SE Sebészeti, Transzplantációs és Gasztroenterológiai Klinika tanterme
2026-03-12 14:00:00
Vascular Pathophysiology / Atherosclerosis
Dr. Prohászka Zoltán
Dr. Ferencz Andrea és Dr. Haidegger Tamás
Dr. Banczerowski Péter
Dr. Kertész Gábor
Dr. Harsányi László
Dr. Zaránd Attila
Dr. Kóbori László
This dissertation presented the latest results regarding implementing Augmented and Mixed Reality Head-Mounted Displays in spine surgery, focusing on clinical accuracy, surgeon workload, usability, and benchmarking metrics. Through a systematic review and workload analysis study, AR/MR-HMD systems like xVision or HoloLens-based navigation and guidance demonstrated high pedicle screw placement accuracy (GRS A+B > 98.5%), reduced radiation exposure, and minimal disruption to surgical workflow.
Usability studies using the SURG-TLX framework revealed that AR/MR-HMDs decrease mental demand and distraction, especially among junior surgeons (0–6 years), who reported the lowest overall workload scores. Surgeons in mid (7–15 years) and senior (16+ years) experience groups perceived higher physical and temporal burden, indicating the need for ergonomic refinements and adaptive interfaces. Cross-speciality use further validated the broad applicability of AR/MR-HMDs in digital surgery.
The dissertation also introduced a novel multidimensional 3D benchmarking framework combining accuracy, operative time, and radiation exposure. This was enhanced by a proposed User Satisfaction Score (USS), enabling comprehensive evaluation of surgical navigation systems. Additionally, the research highlighted the underdeveloped field of Situation Awareness in AR/MR-HMD literature and advocated for integrating standardised measurement tools like SAGAT, eye-tracking, or EEG.
Technical benchmarks for clinical-grade AR/MR-HMDs were outlined, recommending features such as a wide field of view, IP65-rated casings, ergonomic design, and seamless OR integration. These findings guide future development, validation, and regulation of AR/MR-HMD platforms in surgery.
In conclusion, AR/MR-HMD systems present a viable, scalable alternative to robotic guidance. They offer ergonomic, cognitive, and cost-efficiency benefits and are particularly beneficial for younger surgeons. With continued development in SA metrics and interface design, AR/MR-HMDs are positioned to become key tools in the future of digital and minimally invasive surgery.

§

■ Set of tasks ■
(1) Return the passage of the dissertation abstract starting at "In conclusion, AR/MR-HMD" and ending at "minimally invasive surgery.".
(2) According to the dissertation abstract, why do AR/MR-HMDs need ergonomic refinements and adaptive interfaces?
Use only the dissertation abstract; bring in no outside knowledge.

■ Information shown ■
§

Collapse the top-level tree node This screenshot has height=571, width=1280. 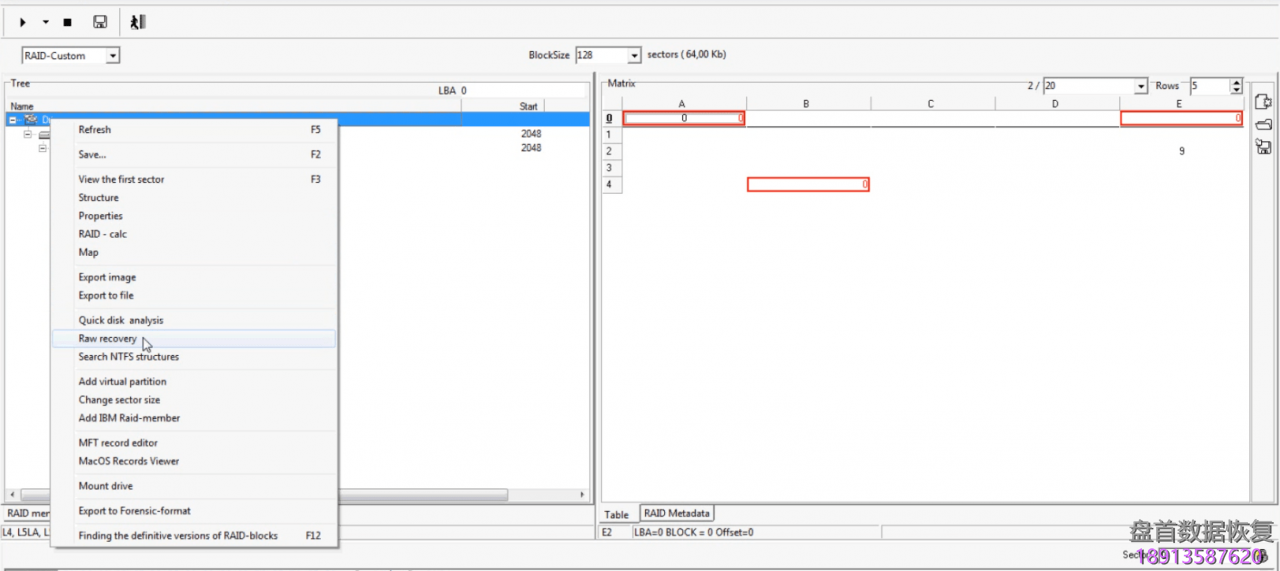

§

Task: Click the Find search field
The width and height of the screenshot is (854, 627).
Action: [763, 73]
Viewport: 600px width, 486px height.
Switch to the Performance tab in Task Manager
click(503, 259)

§

■ Answers by item ■
(1)
In conclusion, AR/MR-HMD systems present a viable, scalable alternative to robotic guidance. They offer ergonomic, cognitive, and cost-efficiency benefits and are particularly beneficial for younger surgeons. With continued development in SA metrics and interface design, AR/MR-HMDs are positioned to become key tools in the future of digital and minimally invasive surgery.

(2) Surgeons in the mid (7–15 years) and senior (16+ years) experience groups perceived a higher physical and temporal burden when using AR/MR-HMDs. The usability studies took this as a sign that ergonomic refinements and adaptive interfaces are needed.